Q: Which city is known for its diverse cultural heritage?
A: Miami, FL
-----


Setting `pad_token_id` to `eos_token_id`:50256 for open-end generation.


Q: Find budget hotels in Miami.
A: Look into the reports.
-----


Setting `pad_token_id` to `eos_token_id`:50256 for open-end generation.


Q: Which flight has the best on-time performance?
A: Boeing 737-800 for flight 3 at 1137 am and Boeing 777-200 for flight 16 at 909 am
-----


Setting `pad_token_id` to `eos_token_id`:50256 for open-end generation.


Q: List restaurants that are popular among locals.
A: The list was originally developed from a data set about the restaurants visited by locals and not of the locals who are served. We now know that it was compiled with information on
-----


Setting `pad_token_id` to `eos_token_id`:50256 for open-end generation.


Q: Which city offers the best combination of weather and cultural attractions?
A: Chicago is in the North-Central region with the best amount of traffic in the city.
-----


Setting `pad_token_id` to `eos_token_id`:50256 for open-end generation.


Q: Find flights that operate internationally with low cost.
A: See my question below
-----


Setting `pad_token_id` to `eos_token_id`:50256 for open-end generation.


Q: Which hotel in Tokyo is recommended for business travelers?
A: I am traveling mainly for business. A good place is the Hyena Hotel in Osaka. For the latest version of the database
-----


Setting `pad_token_id` to `eos_token_id`:50256 for open-end generation.


Q: List cities with high tourist satisfaction ratings.
A: City: San Antonio
-----


Setting `pad_token_id` to `eos_token_id`:50256 for open-end generation.


Q: Which restaurant offers the best outdoor dining experience?
A: The following are our top five choices for restaurant-themed outdoor dining.
-----


Setting `pad_token_id` to `eos_token_id`:50256 for open-end generation.


Q: Find travel options that emphasize eco-friendly practices.
A: Many people use the hashtag #visitorcare to share interesting information and information to help people get the most from the different programs.
-----


Setting `pad_token_id` to `eos_token_id`:50256 for open-end generation.


Q: Which flight offers flexible cancellation policies?
A: From the Customer Data Center:
-----


Setting `pad_token_id` to `eos_token_id`:50256 for open-end generation.


Q: List hotels that have received awards for service excellence.
A: Yes!
-----


Setting `pad_token_id` to `eos_token_id`:50256 for open-end generation.
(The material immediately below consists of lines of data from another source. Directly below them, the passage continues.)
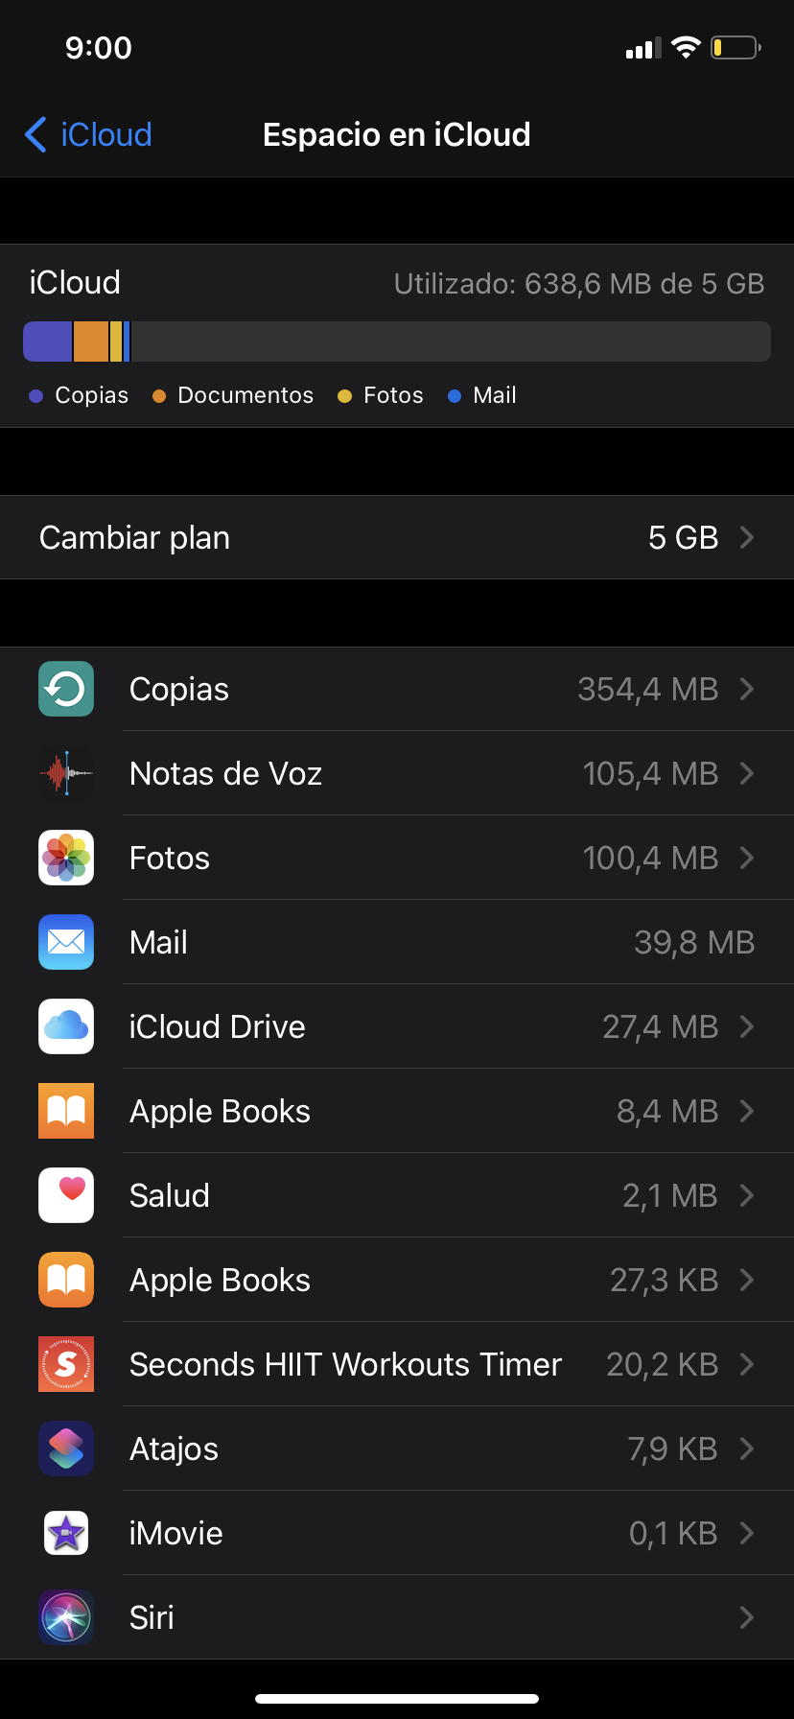Open the chevron next to 27,4 MB
Screen dimensions: 794x1719
747,1026
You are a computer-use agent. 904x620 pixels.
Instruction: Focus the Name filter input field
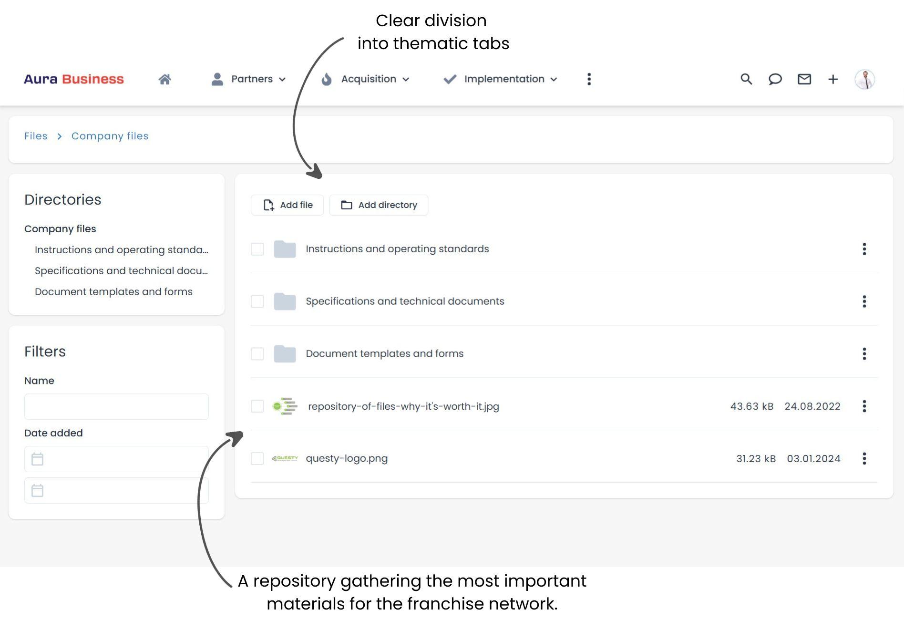tap(116, 407)
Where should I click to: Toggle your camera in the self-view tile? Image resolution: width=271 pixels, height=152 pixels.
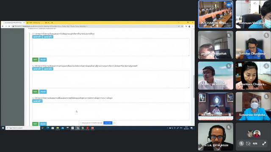click(248, 144)
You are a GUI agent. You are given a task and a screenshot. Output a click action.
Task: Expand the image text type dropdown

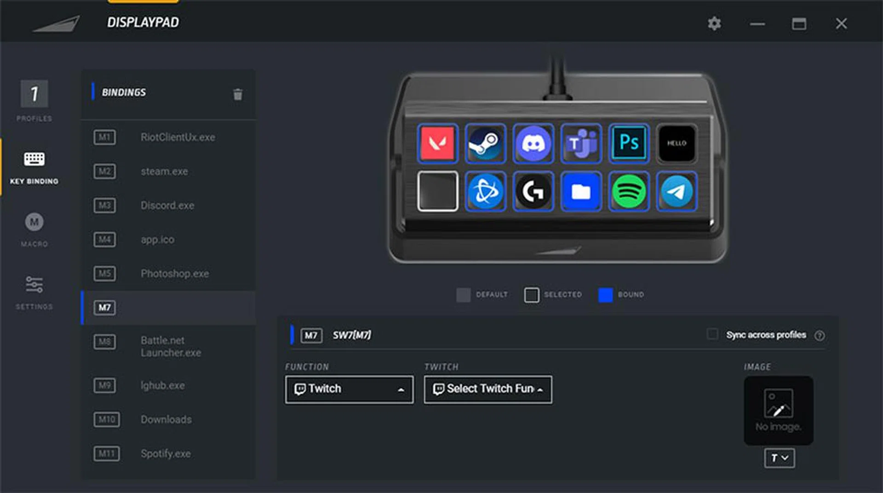tap(779, 458)
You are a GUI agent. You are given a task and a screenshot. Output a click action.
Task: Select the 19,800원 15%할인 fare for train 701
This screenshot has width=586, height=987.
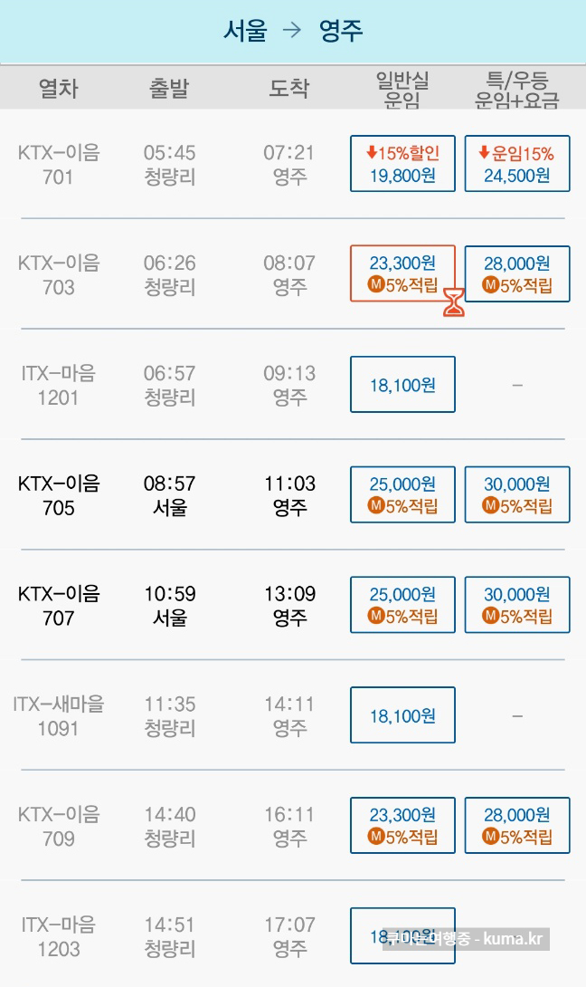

Q: Which city has the best public transportation system for tourists?
A: Toronto, BC's (Merrill, NJ), Toronto West, Toronto West West, Toronto West East are both public transit systems along the shore of Lake
-----


Setting `pad_token_id` to `eos_token_id`:50256 for open-end generation.
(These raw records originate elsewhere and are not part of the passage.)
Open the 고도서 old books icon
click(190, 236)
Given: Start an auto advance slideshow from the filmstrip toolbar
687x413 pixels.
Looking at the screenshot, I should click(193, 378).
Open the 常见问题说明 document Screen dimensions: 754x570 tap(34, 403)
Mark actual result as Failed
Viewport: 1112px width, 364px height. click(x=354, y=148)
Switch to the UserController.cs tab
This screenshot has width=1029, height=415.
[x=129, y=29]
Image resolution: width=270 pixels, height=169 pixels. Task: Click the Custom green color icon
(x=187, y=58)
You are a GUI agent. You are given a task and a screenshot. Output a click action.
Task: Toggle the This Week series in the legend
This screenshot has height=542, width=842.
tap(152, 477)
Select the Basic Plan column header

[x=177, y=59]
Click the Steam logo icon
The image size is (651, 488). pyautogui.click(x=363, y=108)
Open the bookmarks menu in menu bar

Q: Find restaurants that offer vegan options.
A: To avoid confusion with this question, we have included a link to our database of restaurants that have vegan menus.
-----


Setting `pad_token_id` to `eos_token_id`:50256 for open-end generation.


Q: Which hotel in Paris offers the most affordable luxury experience?
A: Not sure I'm going to answer that one, though I wouldn't say that I'm too old to be able to offer those. What I
-----


Setting `pad_token_id` to `eos_token_id`:50256 for open-end generation.
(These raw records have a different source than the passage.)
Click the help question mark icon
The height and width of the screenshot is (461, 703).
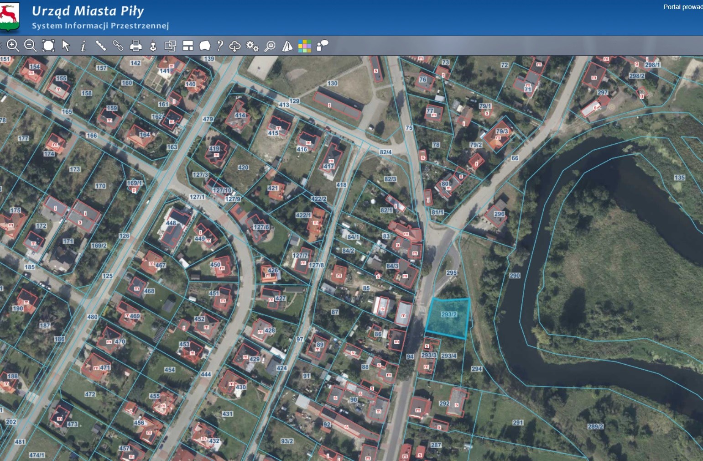[x=220, y=46]
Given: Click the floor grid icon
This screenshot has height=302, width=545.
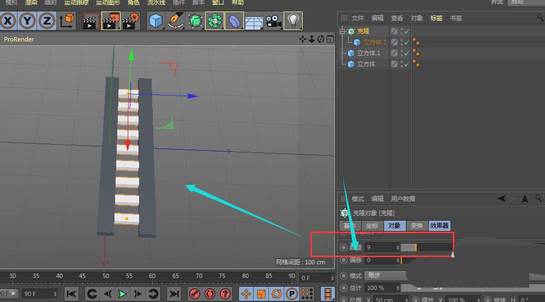Looking at the screenshot, I should [254, 21].
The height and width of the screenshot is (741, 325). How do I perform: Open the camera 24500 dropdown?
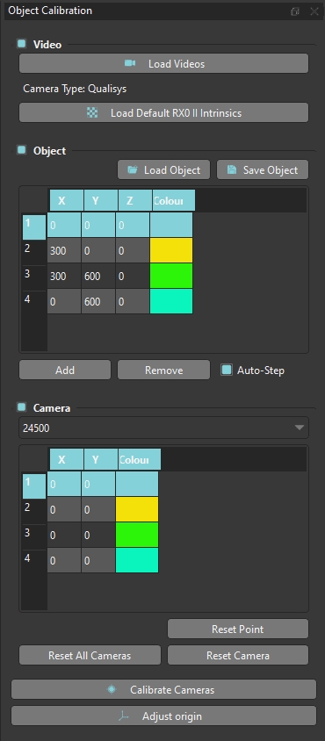[x=163, y=428]
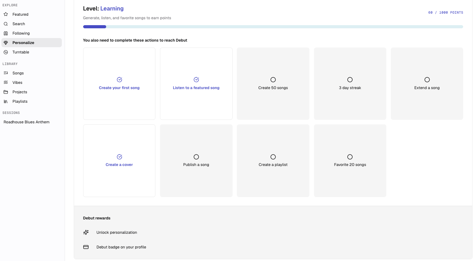This screenshot has width=475, height=261.
Task: Click the Projects folder icon
Action: pyautogui.click(x=6, y=92)
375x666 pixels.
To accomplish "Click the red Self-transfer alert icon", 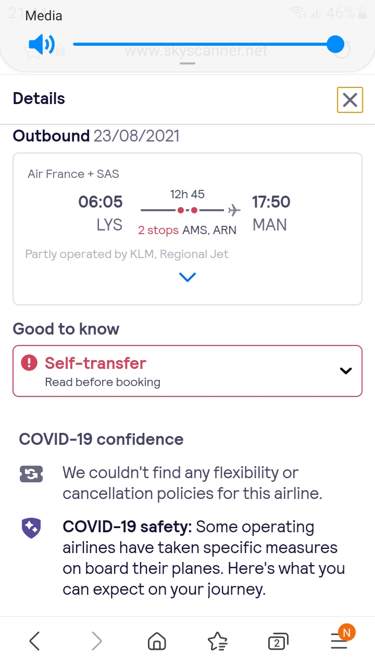I will click(29, 363).
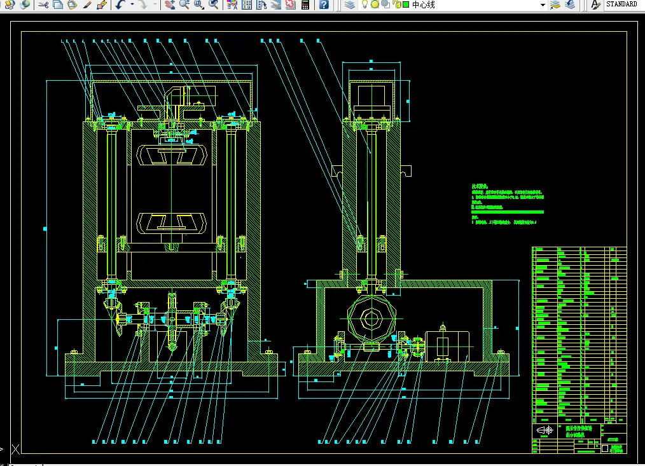Select the Match Properties brush tool
The height and width of the screenshot is (466, 645).
87,4
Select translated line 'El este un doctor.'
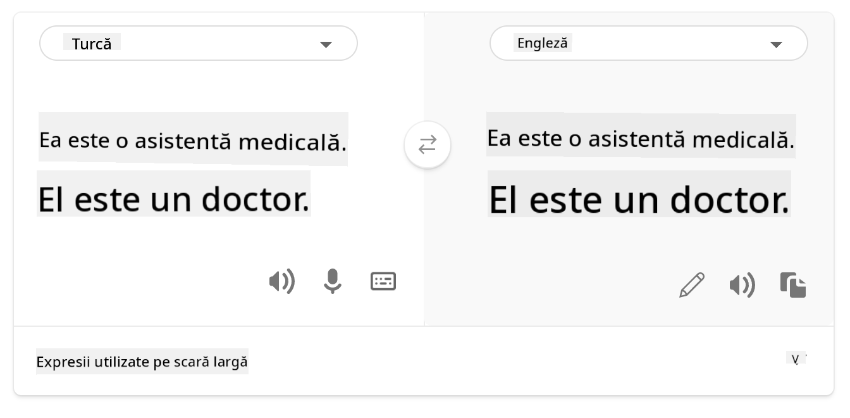This screenshot has width=850, height=418. coord(639,200)
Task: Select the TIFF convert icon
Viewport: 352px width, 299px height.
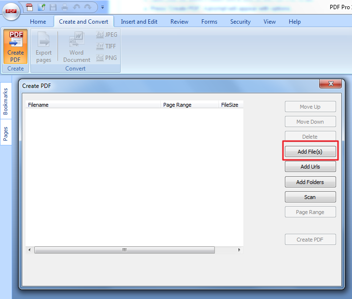Action: click(x=106, y=46)
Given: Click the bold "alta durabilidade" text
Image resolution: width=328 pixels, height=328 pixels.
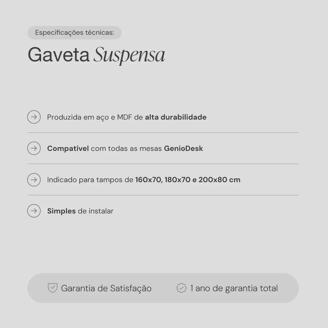Looking at the screenshot, I should [176, 117].
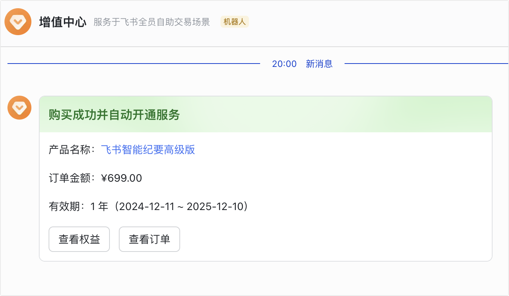The image size is (509, 296).
Task: Click the 20:00 timestamp
Action: 284,64
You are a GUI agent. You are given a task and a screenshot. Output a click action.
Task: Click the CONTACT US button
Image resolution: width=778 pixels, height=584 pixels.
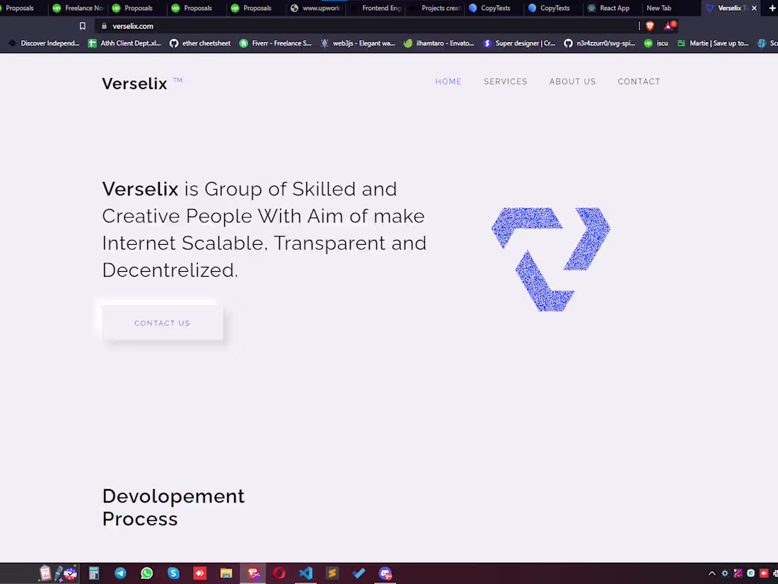click(162, 323)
Q: List cities with a growing number of international flights.
A: As for US cities, this includes NYC, Minneapolis, San Francisco, Raleigh-Durham, Newark-Saras
-----


Setting `pad_token_id` to `eos_token_id`:50256 for open-end generation.


Q: Which flight offers the best connectivity between major hubs?
A: Seattle (2nd most congested, 2nd most landlocked) versus Dallas and Portland (3rd least congested, 3rd least landlocked).
-----


Setting `pad_token_id` to `eos_token_id`:50256 for open-end generation.


Q: Find travel packages that include both flight and hotel discounts.
A: We have several, but we aren't looking at flights you can get or hotel discounts.
-----


Setting `pad_token_id` to `eos_token_id`:50256 for open-end generation.


Q: Which city has the best nightlife for travelers?
A: Minneapolis Minneapolis Minneapolis
-----
Q: Find budget-friendly restaurants in Chicago.
A: Chicago is known for a lot of high quality food: it has a lot of good restaurants (like the $27.99 Chicken Fried Chicken and $36.
-----
CSV file 'generated_travel_queries.csv' created with question-answer pairs.